Revée Walcott-Nolan

Personal information
- Nationality: British
- Born: 6 March 1995 (age 31) Luton, Bedfordshire, England

Sport
- Sport: Track and Field
- Event: 1500m

Achievements and titles
- Personal bests: 800m: 1:59.05 (Tooting, 2025) 1500m: 3:58.08 (Paris, 2024)

Medal record
Women's athletics
Representing Great Britain
European Indoor Championships
| Bronze medal – third place | 2025 Apeldoorn | 1500 m |

= Revée Walcott-Nolan =

British middle-distance runner (born 1995)

Revée Walcott-Nolan (born 6 March 1995) is a British athlete, known for being the 1500m British Champion in 2021, and competing for Britain in the 2020 Tokyo Olympics and the 2024 Paris Olympics.

==Early and personal life==
From Luton, Walcott-Nolan is of Jamaican, English and Irish descent. She was an attendee at Bedford Girls' School until 2013, she has said she was inspired by her grandmother into athletics. She has run for Woodford Green Essex Ladies as well as the Newham & Essex Beagles and has been at Luton AC since a teenager. She graduated from St Mary’s University, Twickenham with a degree in sports science in 2016.

== Career ==
Walcott-Nolan won the 3000m in the European Athletics Team Championships (Poland) in March 2021. Walcott-Nolan won the 1500 metres race at the 2021 British Championships, and in July 2021 was officially named in the British squad for the delayed 2020 Summer Games in Tokyo. In the heats of the 1500 m she came 7th, and missed out on a fastest loser place for the semi-finals by 0.01 of a second.

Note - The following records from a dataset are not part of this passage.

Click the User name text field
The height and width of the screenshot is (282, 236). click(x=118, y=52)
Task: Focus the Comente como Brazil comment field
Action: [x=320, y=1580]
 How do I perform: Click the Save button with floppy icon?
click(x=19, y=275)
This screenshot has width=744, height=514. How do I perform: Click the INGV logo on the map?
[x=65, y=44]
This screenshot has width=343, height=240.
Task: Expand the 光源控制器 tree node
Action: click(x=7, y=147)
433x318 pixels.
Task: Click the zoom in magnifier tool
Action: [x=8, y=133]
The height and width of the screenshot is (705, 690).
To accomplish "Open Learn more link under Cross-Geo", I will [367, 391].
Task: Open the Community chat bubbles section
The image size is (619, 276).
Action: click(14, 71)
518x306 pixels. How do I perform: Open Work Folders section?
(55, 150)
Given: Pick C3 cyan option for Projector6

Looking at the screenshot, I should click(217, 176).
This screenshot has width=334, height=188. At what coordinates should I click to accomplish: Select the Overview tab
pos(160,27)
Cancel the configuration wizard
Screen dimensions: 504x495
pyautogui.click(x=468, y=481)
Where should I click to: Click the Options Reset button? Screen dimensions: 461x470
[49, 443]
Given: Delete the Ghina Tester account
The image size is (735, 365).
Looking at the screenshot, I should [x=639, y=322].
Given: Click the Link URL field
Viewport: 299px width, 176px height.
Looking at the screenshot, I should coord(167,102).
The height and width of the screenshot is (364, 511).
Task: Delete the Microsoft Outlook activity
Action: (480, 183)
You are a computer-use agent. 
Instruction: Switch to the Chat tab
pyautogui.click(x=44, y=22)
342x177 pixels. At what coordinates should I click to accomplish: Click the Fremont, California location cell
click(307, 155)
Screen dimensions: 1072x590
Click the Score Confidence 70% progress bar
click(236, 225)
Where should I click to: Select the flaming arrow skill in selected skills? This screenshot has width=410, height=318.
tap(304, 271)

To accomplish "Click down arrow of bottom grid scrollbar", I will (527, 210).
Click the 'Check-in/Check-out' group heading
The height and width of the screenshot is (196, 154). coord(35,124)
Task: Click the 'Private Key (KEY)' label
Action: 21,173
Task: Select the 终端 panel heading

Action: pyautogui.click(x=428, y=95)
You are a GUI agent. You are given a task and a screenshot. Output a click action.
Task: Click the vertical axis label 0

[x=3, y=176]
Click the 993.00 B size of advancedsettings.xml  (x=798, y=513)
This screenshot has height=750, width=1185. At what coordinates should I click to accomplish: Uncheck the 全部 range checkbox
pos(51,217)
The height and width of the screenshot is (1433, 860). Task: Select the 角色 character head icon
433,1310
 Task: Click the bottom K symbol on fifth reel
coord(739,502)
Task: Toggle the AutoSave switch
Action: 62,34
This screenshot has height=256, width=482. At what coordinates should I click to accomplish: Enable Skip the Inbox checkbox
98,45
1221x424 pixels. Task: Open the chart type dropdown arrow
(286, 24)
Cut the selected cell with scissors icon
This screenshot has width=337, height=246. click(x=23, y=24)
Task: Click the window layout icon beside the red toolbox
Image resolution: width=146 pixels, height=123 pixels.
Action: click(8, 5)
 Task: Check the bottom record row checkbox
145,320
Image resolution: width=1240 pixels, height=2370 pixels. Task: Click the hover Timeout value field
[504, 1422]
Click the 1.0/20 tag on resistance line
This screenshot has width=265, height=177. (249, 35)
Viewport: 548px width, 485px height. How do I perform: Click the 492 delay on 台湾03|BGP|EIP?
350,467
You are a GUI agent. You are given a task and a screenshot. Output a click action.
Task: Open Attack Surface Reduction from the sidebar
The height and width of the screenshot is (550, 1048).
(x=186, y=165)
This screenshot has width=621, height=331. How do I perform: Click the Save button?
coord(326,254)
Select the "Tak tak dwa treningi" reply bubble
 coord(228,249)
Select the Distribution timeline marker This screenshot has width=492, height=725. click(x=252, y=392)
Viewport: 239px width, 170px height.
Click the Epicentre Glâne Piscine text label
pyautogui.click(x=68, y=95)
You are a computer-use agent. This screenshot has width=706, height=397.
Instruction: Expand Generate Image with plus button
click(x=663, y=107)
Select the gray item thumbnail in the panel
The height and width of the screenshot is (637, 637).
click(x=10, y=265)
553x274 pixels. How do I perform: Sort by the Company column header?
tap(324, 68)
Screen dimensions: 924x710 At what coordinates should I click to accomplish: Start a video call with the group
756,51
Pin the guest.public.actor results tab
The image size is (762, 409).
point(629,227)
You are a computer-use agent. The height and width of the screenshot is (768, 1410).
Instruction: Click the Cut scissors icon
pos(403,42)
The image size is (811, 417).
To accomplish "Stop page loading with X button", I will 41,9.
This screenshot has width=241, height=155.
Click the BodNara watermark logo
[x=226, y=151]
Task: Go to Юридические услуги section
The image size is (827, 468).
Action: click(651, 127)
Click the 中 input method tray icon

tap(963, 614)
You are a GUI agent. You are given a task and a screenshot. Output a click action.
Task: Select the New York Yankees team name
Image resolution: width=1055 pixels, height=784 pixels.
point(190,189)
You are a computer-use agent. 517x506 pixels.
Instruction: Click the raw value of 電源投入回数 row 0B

In January 2024, she set a new indoor personal best over 1500 metres, running 4:03.93 in Dortmund. On 18 February 2024, she was runner-up at the 2024 British Indoor Athletics Championships in Birmingham, over 1500 metres. She was selected for the 2024 World Athletics Indoor Championships in Glasgow where she qualified for the final of the women's 1500 metres race. She finished sixth in the final in a time of 4:04.60.

In May 2024, she finished seventh in the 1500 metres at the Doha Diamond League in 4:03.99. Later that month she ran 4:02.42 in Ostrava. On 2 June, she ran 4:00.77 at the 2024 BAUHAUS-galan Diamond League event in Stockholm. She lowered her personal best to 4:00.43 in Bydgoszcz on 20 June 2024. That month, she finished third in the 1500 metres at the 2024 British Athletics Championships in Manchester.

=== Paris 2024 Summer Olympic Games===
Revée Walcott-Nolan was selected to represent Great Britain in the 1,500 metres at the 2024 Summer Olympics between August 6 and August 8, 2024. On August 6, she finished in eighth in her heat with a time of 4:06.44. A day after, she finished second in her repechage round heat with a time of 4:06.73 minutes and qualified to the semi finals. On August 8 in the semifinals she finished ninth in 3:58:08, a personal best.

On 31 December 2024, she pipped compatriot Poppy Tank to win the Battersea New Years Eve 5k in London.

===2025===
She finished runner-up over 1500 metres at the 2025 British Indoor Athletics Championships. She was selected for the British team for the 2025 European Athletics Indoor Championships in Apeldoorn, winning the bronze medal in the 1500 metres. She was named in the British team for the 2025 World Athletics Indoor Championships in March 2025.

She placed third in the 1500 metres at the European Team Championships First Division in Madrid on 29 June 2025. On 3 August, she placed third in the final of the 1500 metres at the 2025 UK Athletics Championships in Birmingham. That month, she ran a personal best of 1:59.05 for the 800 metres in Tooting.

In September 2025, she was a semi-finalist over 1500 metres at the 2025 World Championships in Tokyo, Japan.

===2026===
Walcott-Nolan placed third in the 1500 metres at the British Indoor Championships in Birmingham on 15 February 2026 behind Jemma Reekie and Molly Hudson. On 19 February, in Liévin, France, Walcott-Nolan ran a British record of 5:35.87 for the 2000 metres, breaking Yvonne Murray's time of 5:40.86 from 1993. On 1 March in Glasgow, she ran an indoor 1500 m personal best of 4:01.50, the fourth-fastest ever by a Briton. In May, she ran 4:00.78 for the 1500 m at the 2026 Xiamen Diamond League. In June, she reached the final of the 1500 metres at the 2026 UK Championships. She competed in the mile at the 2026 Commonwealth Games in Glasgow, Scotland.